Supercore Inflation is Worth Watching, but it is Probably Not a Good Policy Target

Although headline inflation continues to fall and unemployment is near a 50-year low, the Federal Reserve still faces some tricky policy decisions over the next few months. Many of these have to do with the unusual volatility of relative prices during the 2021-2022 inflation, a topic that I wrote about in a recent commentary. This piece picks up where that one left off. It focuses on the behavior of the subset of prices that constitute the so-called supercore relative to prices that are more flexible.

Supercore prices have been in the news lately because some observers think the Fed is targeting them. This commentary will argue a focus on supercore inflation may have led to a more-than-prudent degree of monetary policy tightening by late 2022 and early  2023. The fact that high interest rates appear to have been a contributing factor to the banking crisis that was touched off by the failure of Silicon Valley Bank in March only strengthens the case.

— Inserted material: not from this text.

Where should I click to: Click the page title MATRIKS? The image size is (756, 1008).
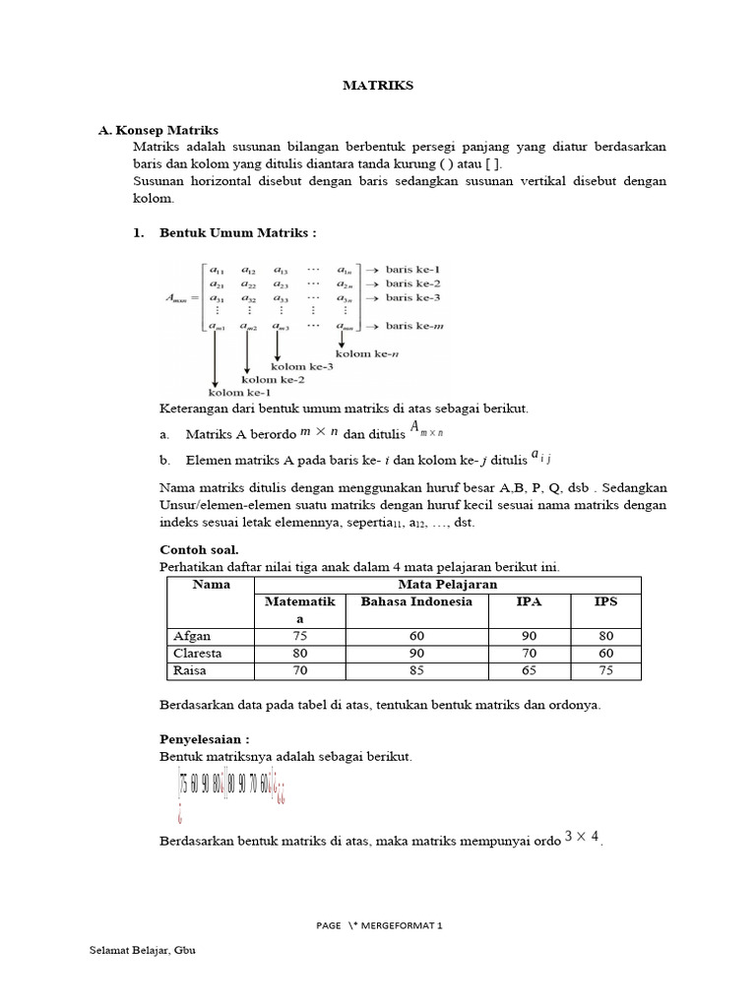tap(378, 86)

So, what is the supercore?

So, what, exactly, is the supercore? The notion of ordinary core prices is familiar enough. The core consumer price index, for example, is the ordinary CPI with the highly volatile prices of food and energy removed. The personal consumption expenditures index, a CPI alternative, also has a core version that removes the same two sectors. Measures of the supercore go further by removing still more items.